Joined: Fri Nov 12, 2004 8:40 pm
Posts: 5289
Location: Jacksonville, FL
Well, John Wesley Harding. I love this album. A set of seemingly simple songs, and they might actually BE simple songs. I've never quite decided, owing to my inability to figure out what the lyrics meant; there was always this gnawing indecision as to whether or not either a whole lot was going on underneath those simple lyrics, or he was having us all on. I recall hearing I'll Be Your Baby Tonight for the first time on the evening show on WAPE, 690 on your dial, probably within a week or two if its release. The DJ, Ron Something Or Other, said, "This is either the best song I've ever heard, or the worst song I've ever heard."

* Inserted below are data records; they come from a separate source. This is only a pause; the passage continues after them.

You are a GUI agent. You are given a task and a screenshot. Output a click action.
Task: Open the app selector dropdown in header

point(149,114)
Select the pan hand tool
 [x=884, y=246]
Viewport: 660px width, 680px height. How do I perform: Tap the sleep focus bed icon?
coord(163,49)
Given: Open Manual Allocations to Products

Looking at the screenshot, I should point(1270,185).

The Nashville session players are dead perfect. Dylan is testing the waters of Twangy Lake, but only sticking his toe in. The only song I could do without is Down Along The Cove.. I have absolutely no idea what transpired between Blonde On Blonde/ Basement Tapes and JWH, but I was, and still am, very glad it happened.


Back to top
 Profile  
 
 Post subject: Re: The DJ and Gar Saga Continues-The Bob Dylan listening thread
PostPosted: Fri Jul 30, 2010 10:06 am 
Offline
A True Aristocrat of Freedom

Joined: Mon Oct 25, 2004 11:46 am
Posts: 22121
Location: a worn-out debauchee and drivelling sot
tentoze Wrote:
I have absolutely no idea what transpired between Blonde On Blonde/ Basement Tapes and JWH, but I was, and still am, very glad it happened.

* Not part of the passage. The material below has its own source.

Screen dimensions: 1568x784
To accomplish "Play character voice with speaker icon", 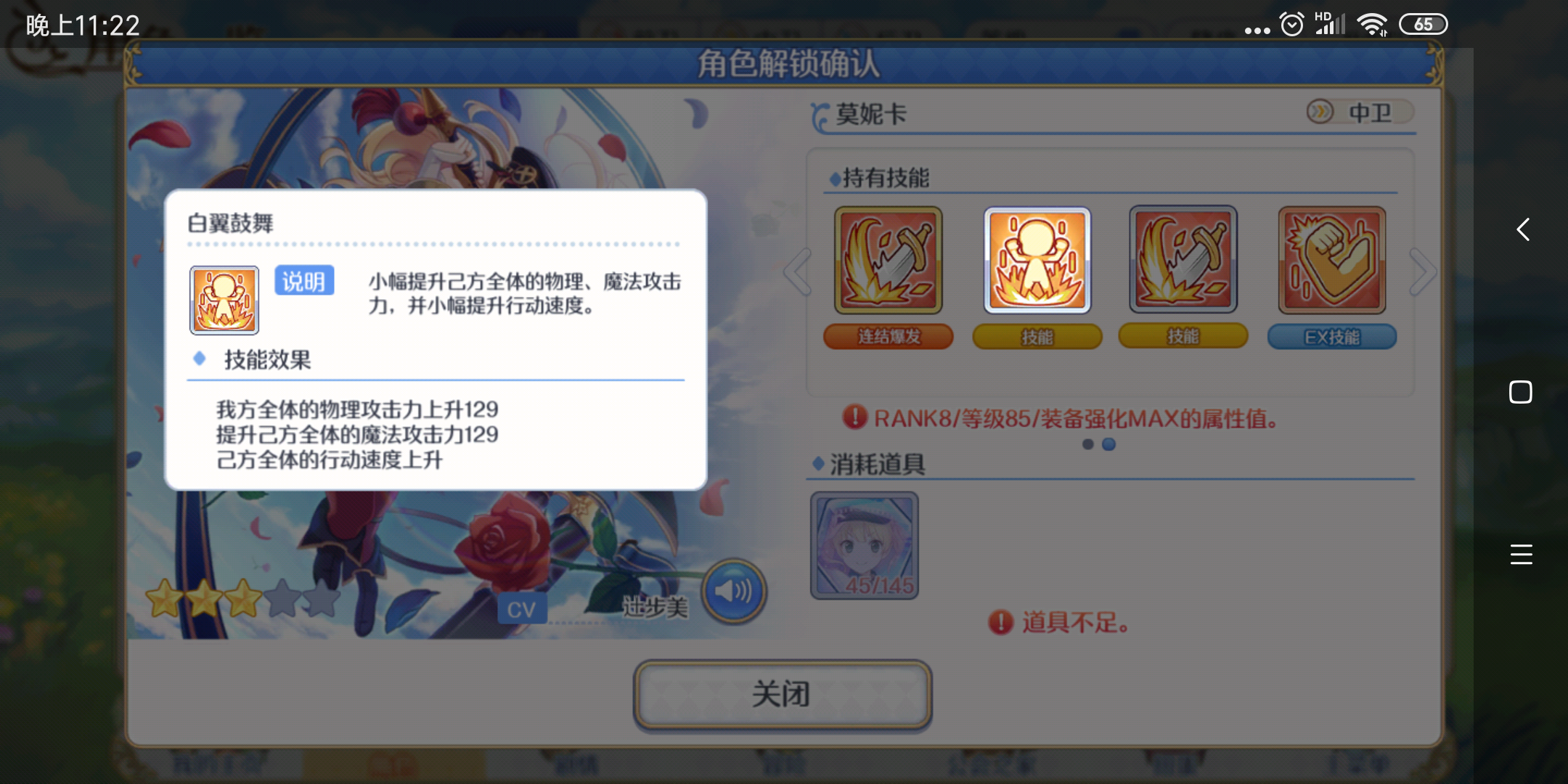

The famous (if it actually happened) motorcycle wreck. Or, Dylan lost his shit and quit the biz for a few years to regroup.

_________________
Throughout his life, from childhood until death, he was beset by severe swings of mood. His depressions frequently encouraged, and were exacerbated by, his various vices. His character mixed a superficial Enlightenment sensibility for reason and taste with a genuine and somewhat Romantic love of the sublime and a propensity for occasionally puerile whimsy.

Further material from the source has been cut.